Francis Ford Coppola’s supposed “return to form” is best described as a waste. It is a shame to know that the director of The Godfather and Apocalypse Now is capable of making a film this bad (not to mention The Godfather Part III). In the film, cruise ship employee Bennie (the young Alden Ehrenreich) is reunited with his brother Tetro (Vincent Gallo) at the latter’s home in Argentina. Tetro has tried his best to distance himself from the past and his family, and Bennie investigates to determine what exactly his older brother was running from. Behind Tetro’s back and with the encouragement of the unconditionally-loving girlfriend (Maribel Verdu), Bennie decodes his brother’s autobiographical play to learn about their father, the death of Tetro’s mother and the troubles that tore their family apart.
First and foremost, this film is a waste of the talent of its actors. In many scenes, Gallo communicates the complexity and depth of the enigma that is Tetro. In a scene in which he visits Bennie in a hospital, he naturally goes from excitedly surprising his kid brother to yelling and physically abusing him in his crippled state. The comparisons of Ehrenreich to Leonardo DiCaprio are inevitable because of the slight resemblance and also because of the great talent we see at such a young age. As was the case with DiCaprio earlier in his career, Ehrenreich exudes maturity beyond his years, and he allows the audience to emphasize with the anxiety bubbling below the surface. These two central actors are capable of masterful performances, yet Coppola has given them a script that meanders without any destination. Coppola is trying to say something about family and brotherhood, but he is not quite sure what. As a result, Gallo and Ehrenreich often look like fools.
Coppola also wasted beautiful photography and production design. The film was shot mostly in gorgeous black and white, lending this drama to the sort of bleak honesty one would expect from a Martin Scorsese picture. In contrast, the flashbacks in the film are presented in color and in a 4:3 ratio aspect. These flashbacks depict Tetro’s rocky relationship with his father Carlo Tetrocini (Klaus Maria Brandauer), a world-renowned composer and conductor, and a car accident in which Tetro’s mother is brutally killed. The latter scene is shot and edited so viscerally, I almost physically felt the impact. However, this craft is lost amidst Coppola’s writing, which does not always reconcile the unique formal components of the film with the narrative. Coppola instead insists on using absurd plot points to engage the audience in his story.

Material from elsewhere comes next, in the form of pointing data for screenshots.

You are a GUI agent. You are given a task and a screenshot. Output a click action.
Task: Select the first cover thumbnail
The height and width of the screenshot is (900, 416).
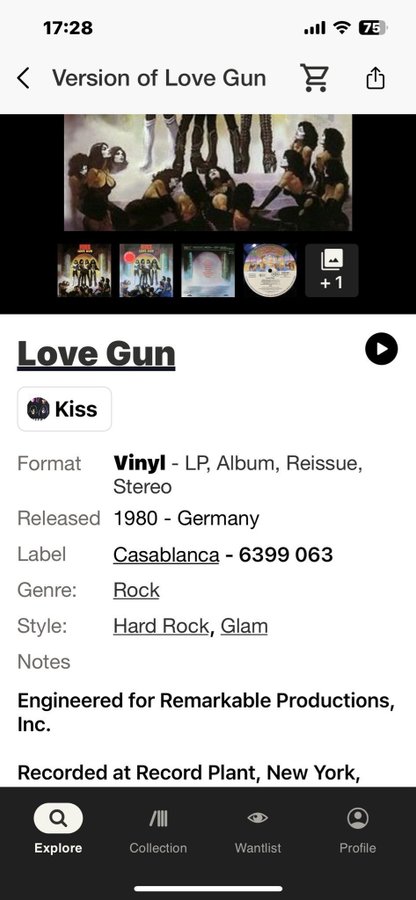point(84,270)
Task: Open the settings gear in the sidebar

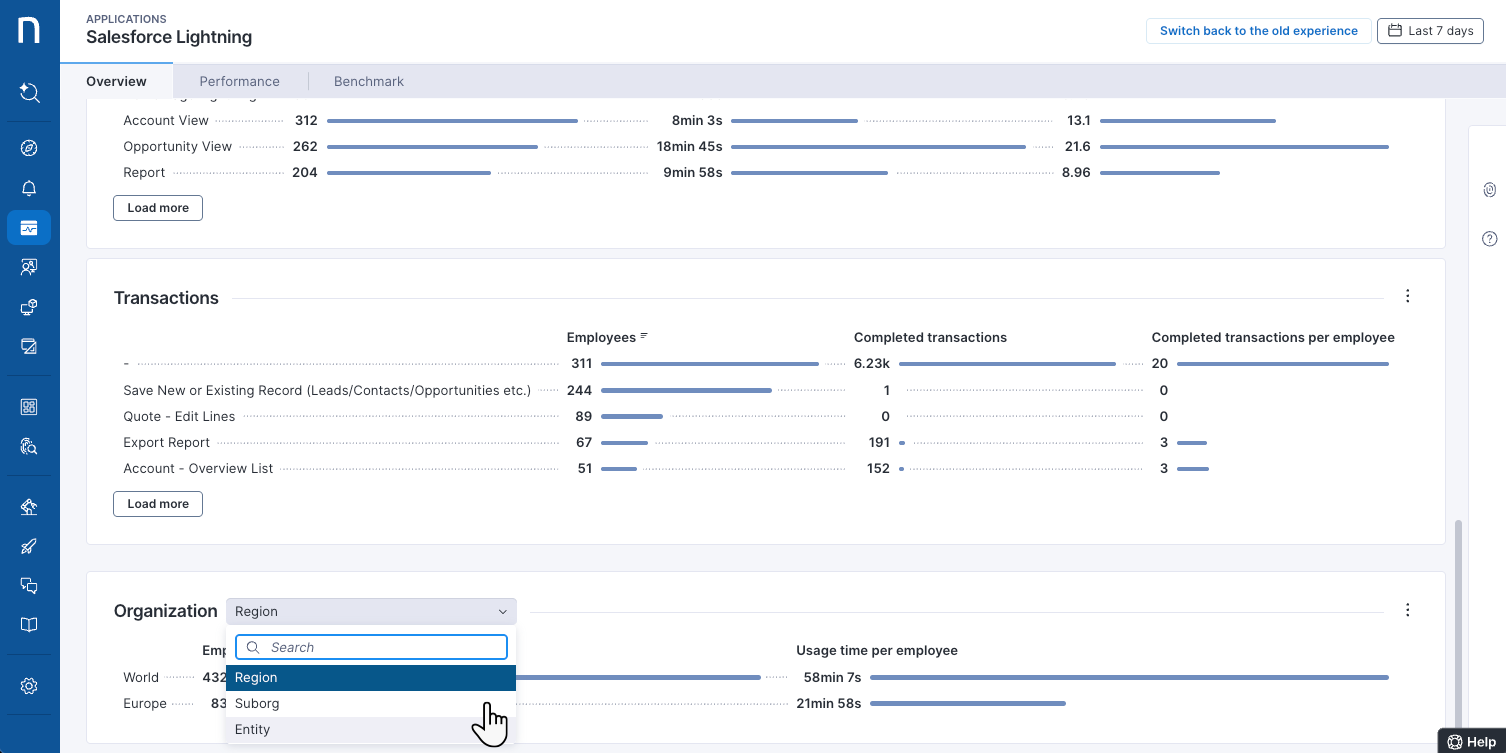Action: [x=29, y=686]
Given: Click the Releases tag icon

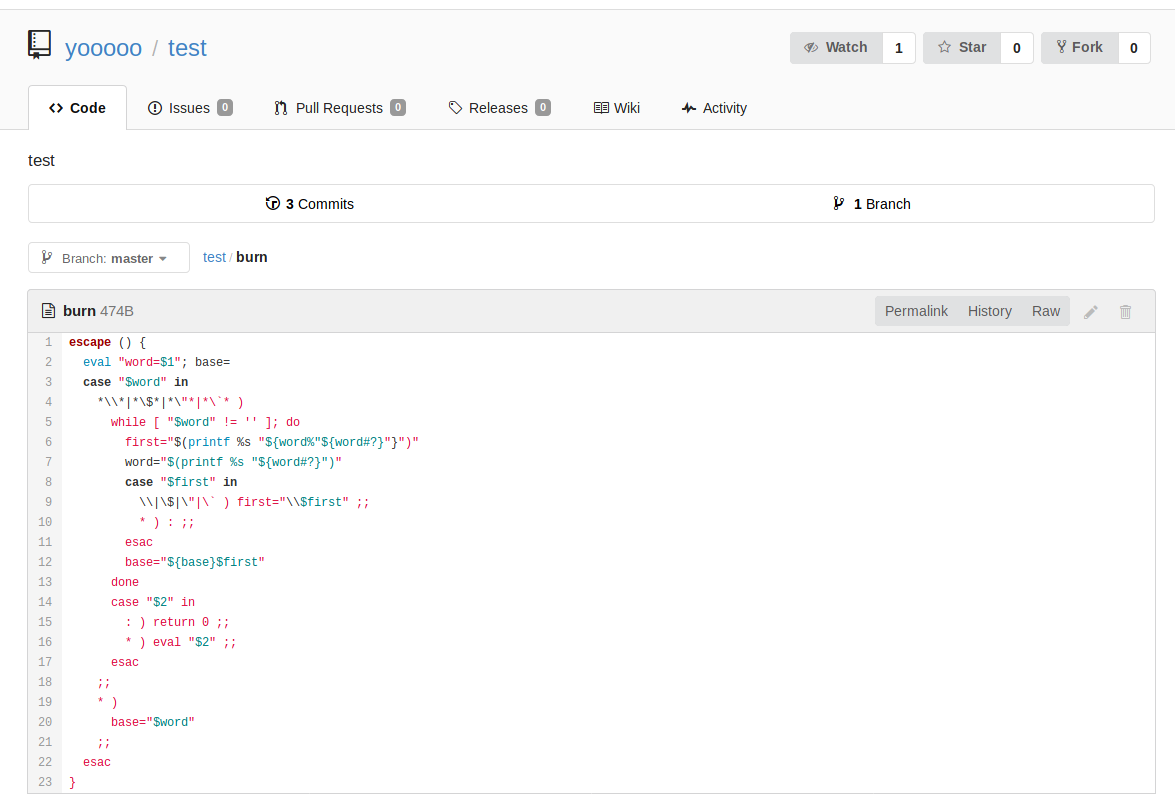Looking at the screenshot, I should 455,108.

More than anything else, this film is a waste of the audience’s time. It feels as if the rollercoaster of a relationship between Bennie and Tetro is going to go somewhere, yet a plot twist during the final act of the film reduces what could have been a complex study of familial relationships to material barely worthy of an afternoon soap. He abandons the basics of a good story with rising action and presents us with a climax which into question the relevance of the previous two hours. Add pretentious tributes to Powell-Pressburger films, painfully obvious metaphors regarding bright lights, and laughably melodramatic scenes, and you have evidence that Coppola is finished. Coppola has always lacked focus as a filmmaker, and Tetro disappointingly shows it is only going to get worse.